The first of the three-part series was held last Wednesday that featured local act, Front Porch, a South Cariboo bluegrass band. The evening also included three musicians from Prince George. There was Naomi Kavka, a songwriter and multi-instrumentalist with a folk-like sound. Kavka is no stranger to 100 Mile House. She has performed at a few gigs in and around town.

Related: 100 Mile welcomes Windsor musician for one-of-a-kind show

“I love performing in 100 Mile House,” said Kavka. “The community is so kind and supportive. Despite the wild weather that was happening, we had a great turn out.”

Along with Kavka, there was Saltwater Hank, a folk-singing musician and Danny Bell, an accordion-based singer-songwriter. The series will also feature the local farmers market and food vendors.

“We had the first event but the weather scared the farmers market for that evening but the market will be there at the next one,” said Jurek.

Jurek said a similar event happens on a weekly basis in Williams Lake on Thursday nights.

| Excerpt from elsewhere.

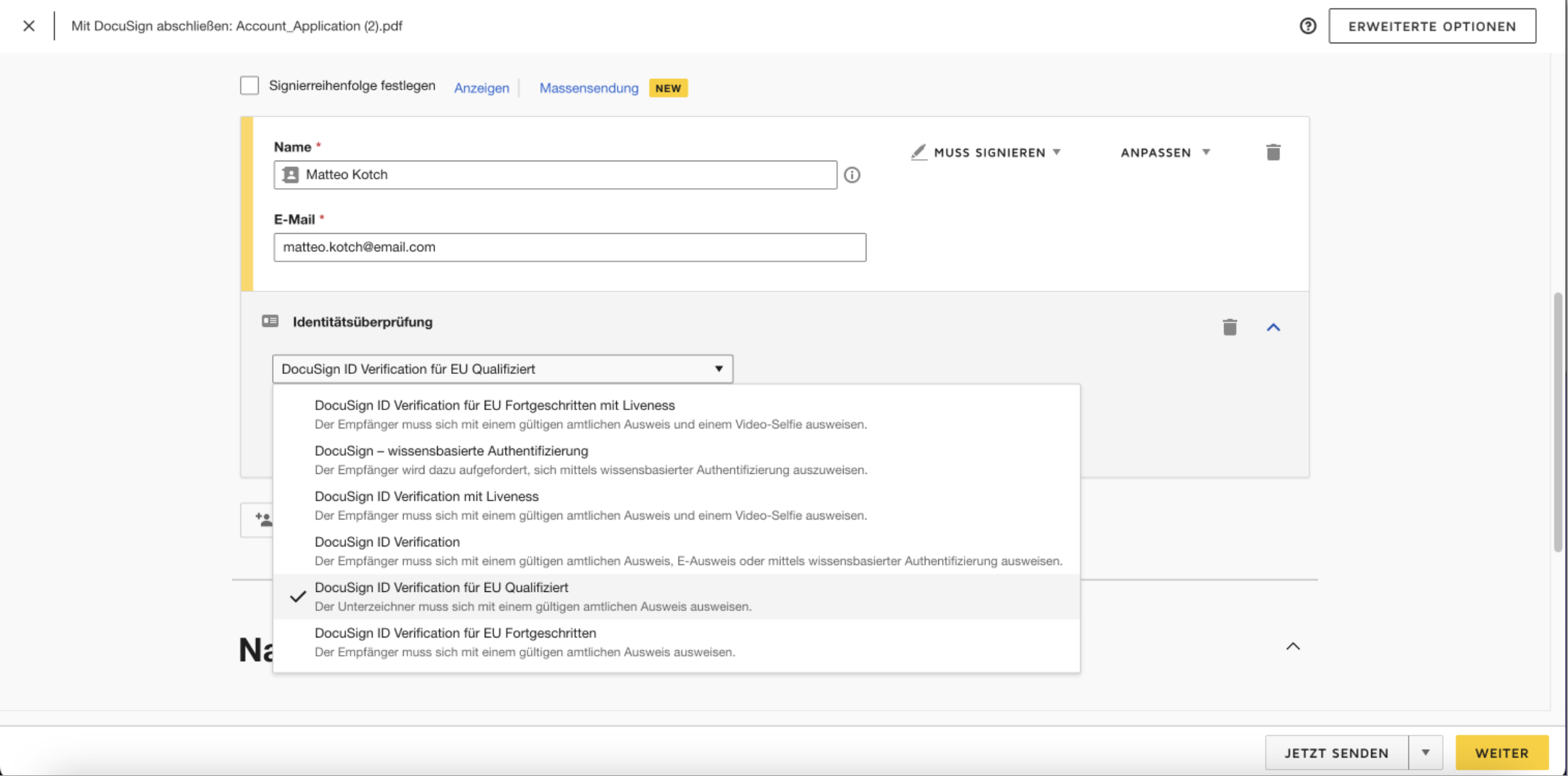Screen dimensions: 1568x776
Task: Open the Anpassen dropdown
Action: click(1164, 152)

Getting out-of-town acts to come to 100 Mile can sometimes be challenging but with the event in Williams Lake, Jurek has been able to get some acts to stop in town on their way to Williams Lake.

“People seemed really excited about something happening in the park,” said Jurek. “It’s nice to bring the town together and again, the area we live in is a great area. It’s nice to have something going on, on a regular basis and a reason for everybody to get together. The town gets sleepy and we have that amazing park. It’s nice to have a reason to go there and do more.”

Kavka said public music exhibitions such as Parks Alive not only benefits the musicians but the communities as well.

“As a touring artist, it is a wonderful opportunity to play for families and be outside and get to share my music with a different audience,” said Kavka. “The entire event was so wholesome and fun. Parks are meant for gatherings like that and what better way to facilitate that than with music. I really hope this series continues and those similar ones begin happening in every community.

I would love to come back and perform any time, I don’t have any immediate plans but you can expect to see me again soon.”

Jurek said they planned three events to see how the community responds. If the event is liked all around, it is something the town can expect next summer, but potentially on a weekly basis.

“There have been so many great sponsors who have chipped in to make this event happen for the community,” said Jurek.

The second Parks Alive event will take place on Aug. 7 in Centennial Park from 5 to 8 p.m.